Testing Homogeneity of Variance with Levene’s Test

We can test whether the variances of our two groups are equal using Levene’s test. The null hypothesis is that the variance between the two groups is equal, which is the result we want. So when running Levene’s test we’re hoping for a non-significant result!

# use the leveneTest() command from the car package to test homogeneity of variance
# uses the same 'formula' setup that we'll use for our t-test: formula is y~x, where y is our DV and x is our IV
leveneTest(survey1~gender, data = d)
Levene's Test for Homogeneity of Variance (center = median)
      Df F value Pr(>F)
group  1  1.0259 0.3136
      98               

Issues with My Data

There were no issues with my data when testing for Homogeneity of Variance with Levene’s Test. Results were not significant.

Run Your Analysis

Run a t-Test

# very simple! we specify the dataframe alongside the variables instead of having a separate argument for the dataframe like we did for leveneTest()
t_output <- t.test(d$survey1~d$condition)

View Test Output

 t_output

    Welch Two Sample t-test

data:  d$survey1 by d$condition
t = -1.0664, df = 97.874, p-value = 0.2889
alternative hypothesis: true difference in means between group 1 and group 2 is not equal to 0
95 percent confidence interval:
 -0.12969546  0.03902879
sample estimates:
mean in group 1 mean in group 2 
       3.349778        3.395111 

Calculate Cohen’s d

# # once again, we use our formula to calculate cohen's d
 d_output <- cohen.d(d$survey1~d$condition)

View Effect Size

  • Trivial: < .2
  • Small: between .2 and .5
  • Medium: between .5 and .8
  • Large: > .8
 d_output

Cohen's d

d estimate: -0.2132805 (small)
95 percent confidence interval:
     lower      upper 
-0.6113008  0.1847398 

Run a t-Test 2

# very simple! we specify the dataframe alongside the variables instead of having a separate argument for the dataframe like we did for leveneTest()
t_output <- t.test(d$survey1~d$gender)

View Test Output

 t_output

    Welch Two Sample t-test

data:  d$survey1 by d$gender
t = 0.51523, df = 24.505, p-value = 0.611
alternative hypothesis: true difference in means between group 1 and group 2 is not equal to 0
95 percent confidence interval:
 -0.09291742  0.15483353
sample estimates:
mean in group 1 mean in group 2 
       3.378326        3.347368 

Calculate Cohen’s d

# once again, we use our formula to calculate cohen's d
d_output <- cohen.d(d$survey1~d$gender)

View Effect Size

  • Trivial: < .2
  • Small: between .2 and .5
  • Medium: between .5 and .8
  • Large: > .8
 d_output

Cohen's d

d estimate: 0.1450501 (negligible)
95 percent confidence interval:
     lower      upper 
-0.3612126  0.6513128 

Write Up Results

t-Test

I predicted that participants who are more mindful will report lower levels of stress than participants who report lower levels of mindfulness. I also predicted that male participants will report lower levels of stress than female participants.

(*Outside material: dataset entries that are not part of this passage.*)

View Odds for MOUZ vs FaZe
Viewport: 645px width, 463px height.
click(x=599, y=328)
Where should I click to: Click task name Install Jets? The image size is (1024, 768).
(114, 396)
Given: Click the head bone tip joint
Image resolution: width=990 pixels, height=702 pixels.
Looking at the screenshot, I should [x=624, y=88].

According to my results, testing Homogeneity of Varience with Levene’s Test showed a p-value of greater than 0.05, indicating significant results.

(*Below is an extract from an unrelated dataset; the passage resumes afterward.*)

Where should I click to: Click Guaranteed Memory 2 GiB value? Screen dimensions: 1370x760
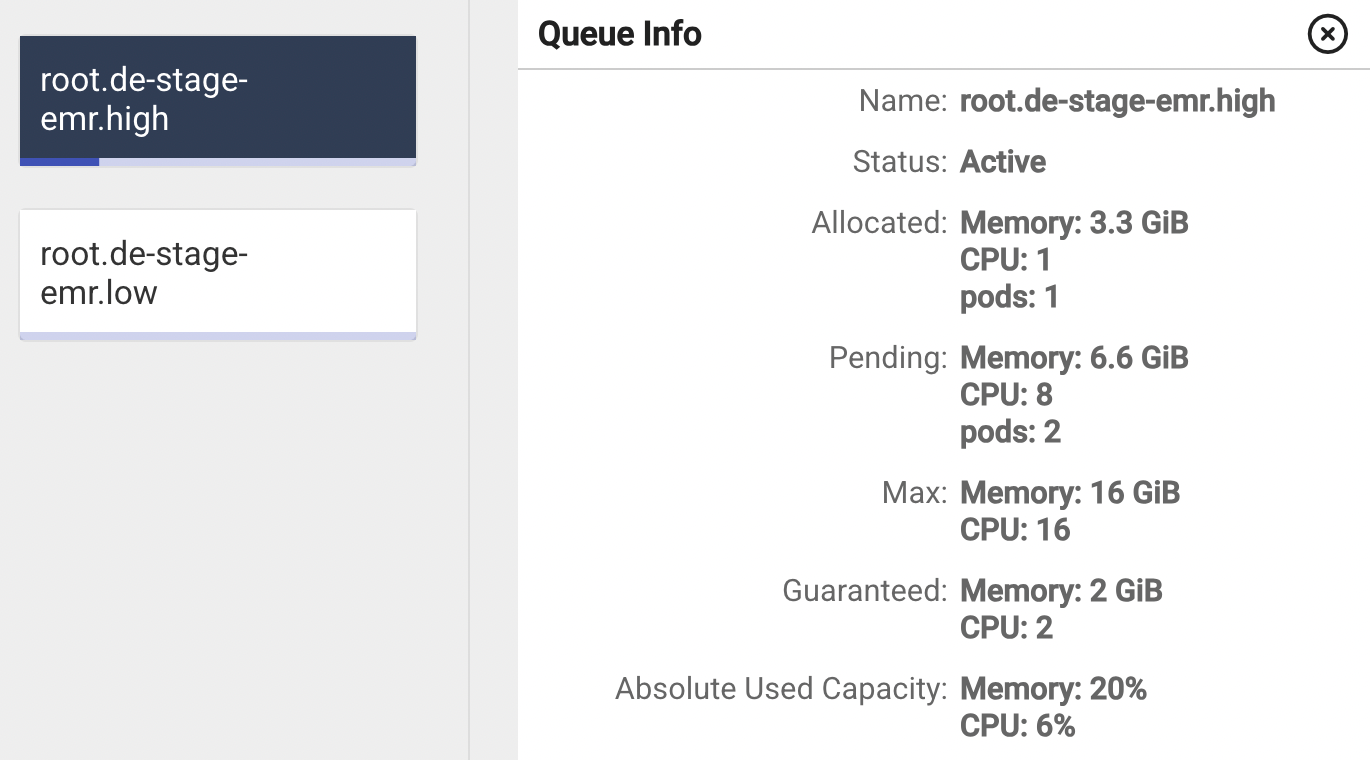tap(1061, 591)

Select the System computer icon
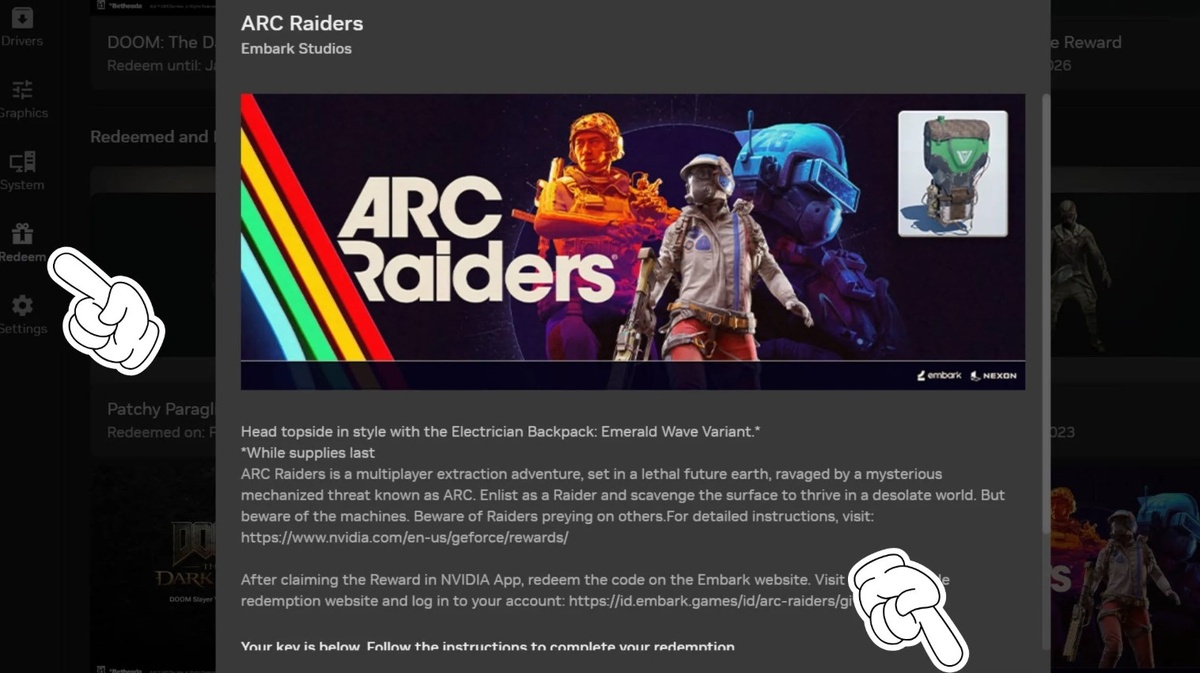point(22,162)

For my first hypothesis, my p-value was 0.289, indicating my results were insignificant. This means that participants who were more mindful did not report lower stress levels than participants who reported lower levels of mindfulness.

For my second hypothesis, my p-value was 0.611, indicating those results were also insignificant. This means that male participants did not report lower levels of stress than female participants.

References

Cohen J. (1988). Statistical Power Analysis for the Behavioral Sciences. New York, NY: Routledge Academic.